## Directions
- 1) Copy out the portion of the model description starting with "Entropy-based Attention Regularization 👂" and going on through "a BERT classifier.".
- 2) Recast the entries as a JSON list of strings, one string per line and blank lines left out, starting with the line with "This screenshot has width=869, height=579." and going on through the line with "to Requirements in".

## Text provided
Entropy-based Attention Regularization 👂

This is an English BERT fine-tuned with Entropy-based Attention Regularization to reduce lexical overfitting to specific words on the task of Misogyny Identification. Use this model if you want a debiased alternative to a BERT classifier.

Please refer to the paper to know all the training details.

Dataset

The model was fine-tuned on the Automatic Misogyny Identification dataset.

Model

This model is the fine-tuned version of the bert-base-uncased model. We trained a total of three versions for Italian and English.

Model	Download
`bert-base-uncased-ear-misogyny`	Link
`bert-base-uncased-ear-mlma`	Link
`bert-base-uncased-ear-misogyny-italian`	Link

Authors

Citation

Please use the following BibTeX entry if you use this model in your project:

@inproceedings{attanasio-etal-2022-entropy,
    title = "Entropy-based Attention Regularization Frees Unintended Bias Mitigation from Lists",
    author = "Attanasio, Giuseppe  and
      Nozza, Debora  and
      Hovy, Dirk  and
      Baralis, Elena",
    booktitle = "Findings of the Association for Computational Linguistics: ACL 2022",
    month = may,
    year = "2022",
    address = "Dublin, Ireland",
    publisher = "Association for Computational Linguistics",
    url = "https://aclanthology.org/2022.findings-acl.88",
    doi = "10.18653/v1/2022.findings-acl.88",
    pages = "1105--1119",
    abstract = "Natural Language Processing (NLP) models risk overfitting to specific terms in the training data, thereby reducing their performance, fairness, and generalizability. E.g., neural hate speech detection models are strongly influenced by identity terms like gay, or women, resulting in false positives, severe unintended bias, and lower performance.Most mitigation techniques use lists of identity terms or samples from the target domain during training. However, this approach requires a-priori knowledge and introduces further bias if important terms are neglected.Instead, we propose a knowledge-free Entropy-based Attention Regularization (EAR) to discourage overfitting to training-specific terms. An additional objective function penalizes tokens with low self-attention entropy.We fine-tune BERT via EAR: the resulting model matches or exceeds state-of-the-art performance for hate speech classification and bias metrics on three benchmark corpora in English and Italian.EAR also reveals overfitting terms, i.e., terms most likely to induce bias, to help identify their effect on the model, task, and predictions.",
}

Limitations

Entropy-Attention Regularization mitigates lexical overfitting but does not completely remove it. We expect the model still to show biases, e.g., peculiar keywords that induce a specific prediction regardless of the context.

Please refer to our paper for a quantitative evaluation of this mitigation.

License

GNU GPLv3

## Record excerpts
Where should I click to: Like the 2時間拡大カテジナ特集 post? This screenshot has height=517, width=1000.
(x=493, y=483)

...

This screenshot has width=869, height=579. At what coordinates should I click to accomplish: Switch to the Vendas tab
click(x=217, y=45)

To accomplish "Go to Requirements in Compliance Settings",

==

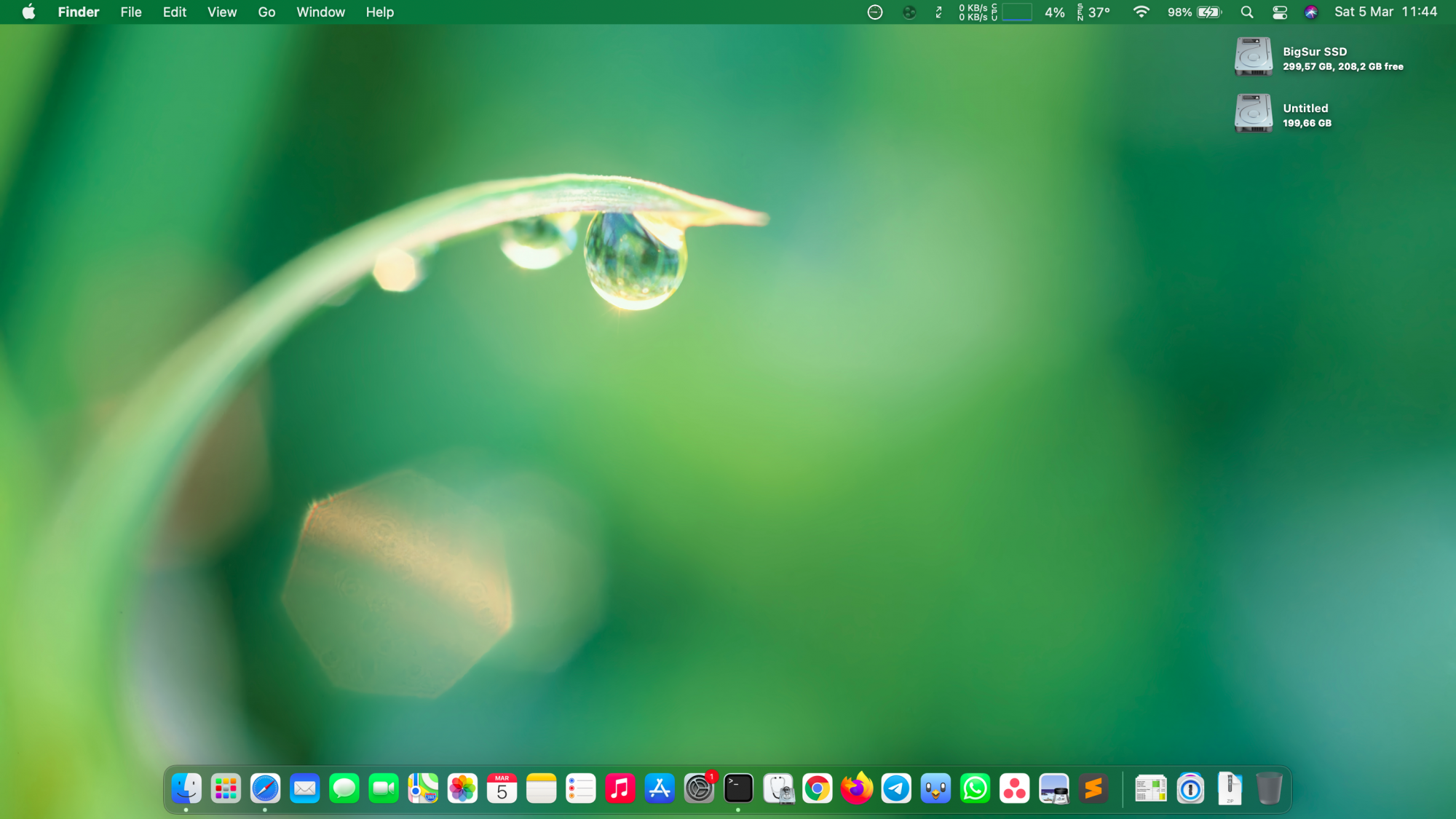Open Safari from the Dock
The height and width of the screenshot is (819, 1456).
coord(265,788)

## Complete answers
- 1)
Entropy-based Attention Regularization 👂

This is an English BERT fine-tuned with Entropy-based Attention Regularization to reduce lexical overfitting to specific words on the task of Misogyny Identification. Use this model if you want a debiased alternative to a BERT classifier.

- 2)
[
  "This screenshot has width=869, height=579. At what coordinates should I click to accomplish: Switch to the Vendas tab",
  "click(x=217, y=45)",
  "To accomplish \"Go to Requirements in Compliance Settings\","
]